Data entries

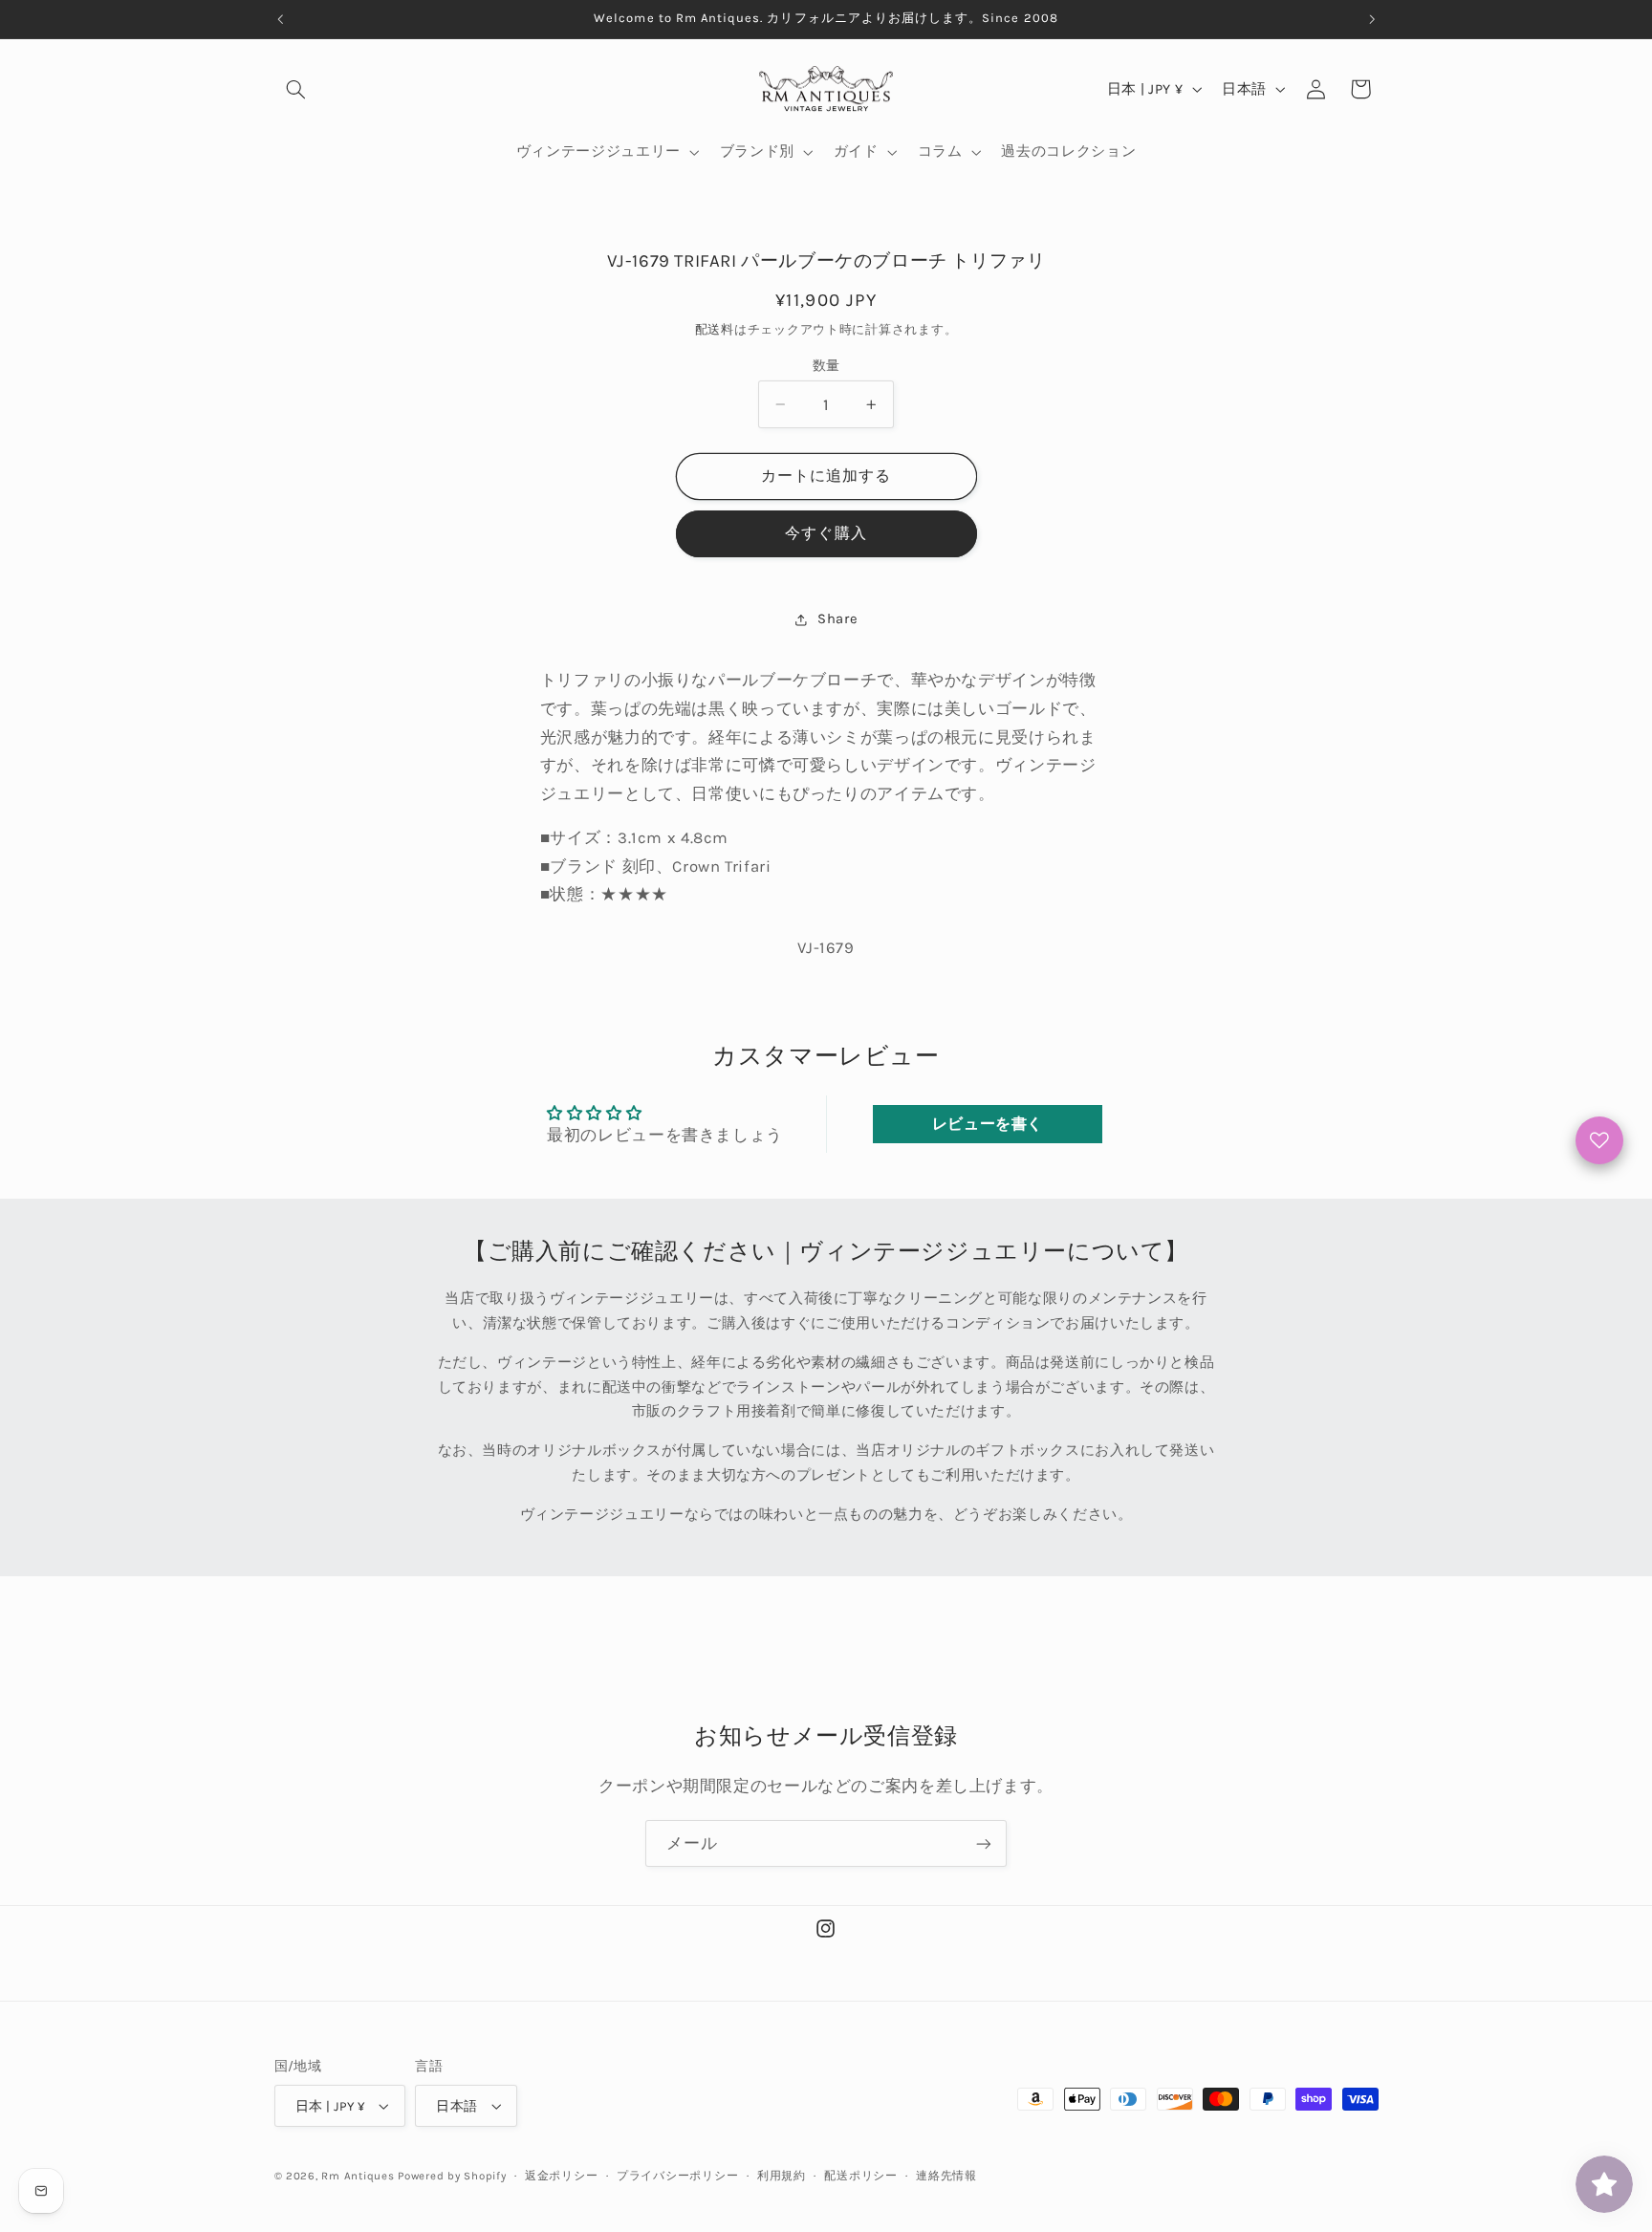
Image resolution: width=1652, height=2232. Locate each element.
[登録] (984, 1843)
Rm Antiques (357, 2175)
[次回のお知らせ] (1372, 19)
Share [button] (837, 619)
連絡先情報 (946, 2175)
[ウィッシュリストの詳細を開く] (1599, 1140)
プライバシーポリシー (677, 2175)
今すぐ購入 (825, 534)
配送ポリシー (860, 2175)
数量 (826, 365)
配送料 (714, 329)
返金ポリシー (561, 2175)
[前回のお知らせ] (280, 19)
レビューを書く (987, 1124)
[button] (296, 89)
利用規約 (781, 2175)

EXERCISE DIRECTIONS
From the first line to the last, set down the records word for word and drop the images.

COMPLETED EXERCISE
Image resolution: width=1652, height=2232. Locate each element.
[登録] (984, 1843)
Rm Antiques (357, 2175)
[次回のお知らせ] (1372, 19)
Share [button] (837, 619)
連絡先情報 (946, 2175)
[ウィッシュリストの詳細を開く] (1599, 1140)
プライバシーポリシー (677, 2175)
今すぐ購入 (825, 534)
配送ポリシー (860, 2175)
数量 (826, 365)
配送料 (714, 329)
返金ポリシー (561, 2175)
[前回のお知らせ] (280, 19)
レビューを書く (987, 1124)
[button] (296, 89)
利用規約 (781, 2175)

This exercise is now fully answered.